SOURCE
I moved the definition below the ovsdb_row_find_weak_ref() in a header
file and moved ovsdb_weak_ref_destroy() in a .c file accordingly.

With that, applied.  Thanks!

Best regards, Ilya Maximets.
diff mbox series

Patch

diff --git a/ovsdb/row.c b/ovsdb/row.c
index 65a054621..7c6914773 100644
--- a/ovsdb/row.c
+++ b/ovsdb/row.c
@@ -38,8 +38,7 @@  allocate_row(const struct ovsdb_table *table)
     struct ovsdb_row *row = xmalloc(row_size);
     row->table = CONST_CAST(struct ovsdb_table *, table);
     row->txn_row = NULL;
-    ovs_list_init(&row->src_refs);
-    ovs_list_init(&row->dst_refs);
+    hmap_init(&row->dst_refs);
     row->n_refs = 0;
     return row;
 }
@@ -61,6 +60,63 @@  ovsdb_row_create(const struct ovsdb_table *table)

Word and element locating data
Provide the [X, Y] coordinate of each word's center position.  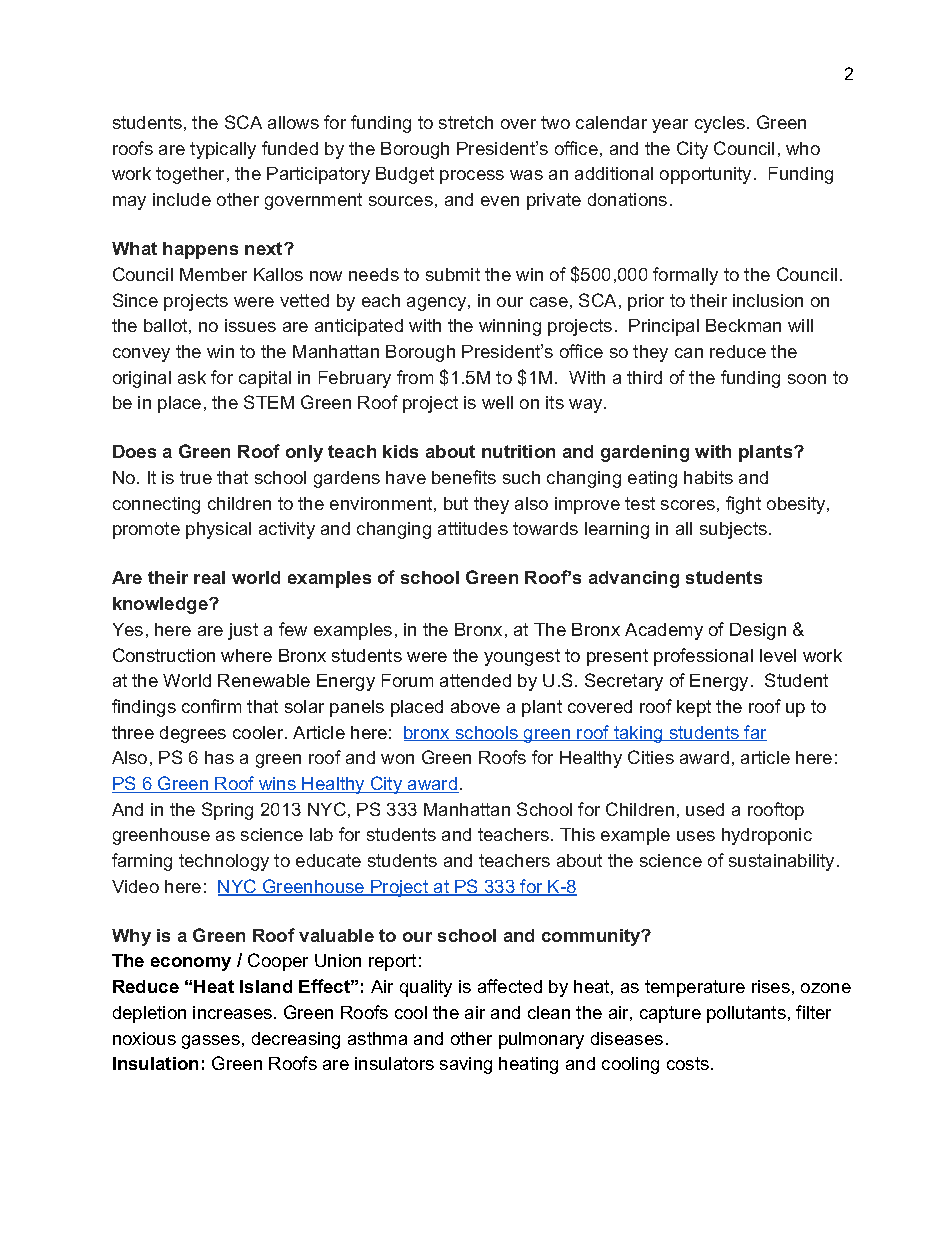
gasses [211, 1042]
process [472, 177]
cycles [721, 124]
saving [466, 1065]
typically [223, 150]
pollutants [746, 1014]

DIRECTIONS FOR THIS TASK
Please reproduce the ovsdb patch excerpt in full, character for character. The entries have no role here.

ANSWER FOR THE TASK
I moved the definition below the ovsdb_row_find_weak_ref() in a header
file and moved ovsdb_weak_ref_destroy() in a .c file accordingly.

With that, applied.  Thanks!

Best regards, Ilya Maximets.
diff mbox series

Patch

diff --git a/ovsdb/row.c b/ovsdb/row.c
index 65a054621..7c6914773 100644
--- a/ovsdb/row.c
+++ b/ovsdb/row.c
@@ -38,8 +38,7 @@  allocate_row(const struct ovsdb_table *table)
     struct ovsdb_row *row = xmalloc(row_size);
     row->table = CONST_CAST(struct ovsdb_table *, table);
     row->txn_row = NULL;
-    ovs_list_init(&row->src_refs);
-    ovs_list_init(&row->dst_refs);
+    hmap_init(&row->dst_refs);
     row->n_refs = 0;
     return row;
 }
@@ -61,6 +60,63 @@  ovsdb_row_create(const struct ovsdb_table *table)